Data modeling and full-stack docs

Brick, 223P, SPARQL, CRUD APIs, Docker Compose, and lab automation for Open-FDD as a deployed platform now live in a separate repository:

open-fdd-afdd-stack — docs/

That site documents how the stack uses this open-fdd PyPI package under the hood (RuleRunner, YAML rules, pandas).


In this repository (rules engine only)

  • Column map resolvers — map Brick, Haystack, DBO, 223P, or vendor labels to DataFrame columns (dict, manifest, composite resolvers).
  • Expression rule cookbook — fault logic on pandas, including schedule and weather gates via params.schedule / params.weather_band.
  • examples/column_map_resolver_workshop/ — runnable ontology-agnostic demo (simple_ontology_demo.py).

The base PyPI wheel is the rules engine only. pip install "open-fdd[desktop]" adds the local FastAPI gateway, Feather-backed ingest, model.json on disk, and BRICK TTL generation under open_fdd.desktop (paths in open_fdd.desktop.storage.paths). Larger deployed platform concerns (Compose, production topology, extra RDF/SQL services) stay documented in open-fdd-afdd-stack.

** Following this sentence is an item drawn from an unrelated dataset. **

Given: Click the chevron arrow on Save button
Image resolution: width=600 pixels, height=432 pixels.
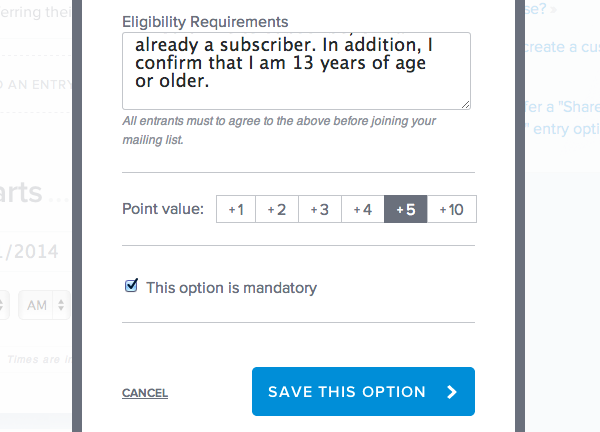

AI-assisted modeling workflows

For the full OpenClaw + Codex OAuth + gateway HTTP integration picture, see Open FDD Claw architecture and scripts/OPENCLAW_RUNBOOK.md Phase 0.

For AI-assisted data modeling (OpenClaw, ChatGPT, or human-in-the-loop review), use a simple loop:

  1. Export model JSON from your backend (/model/export or stack export endpoint).
  2. Review and revise with an LLM (OpenClaw agent or ChatGPT web UI).
  3. Validate the edited JSON before import.
  4. Import JSON back to backend (/model/import) and re-run SPARQL/rules checks.

The same flow works for:

  • OpenClaw agents running local automation loops.
  • ChatGPT online interface where a human copies export JSON in and validated JSON out.
  • Hybrid workflows where AI drafts and human confirms before import.

For robust prompts, import schema guidance, and operator-safe pre-flight checks, see:


Local HTTP gateway note (open-fdd repo)

The FastAPI gateway (open_fdd.gateway, CLI open-fdd-gateway / open-fdd-desktop-bridge) supports agent-friendly backend operations such as:

  • model export/import/validate,
  • SPARQL query endpoints (/data-model/sparql, /data-model/sparql/upload),
  • timeseries bounds/query over Feather data,
  • weather/BACnet ingest and ML training routes.

This enables OpenClaw-style local assistants to do data modeling, retrieve and join data in pandas/Feather workflows, run faults, and iterate with a human operator. For how to run the gateway locally, storage paths, and start-local, see Desktop app.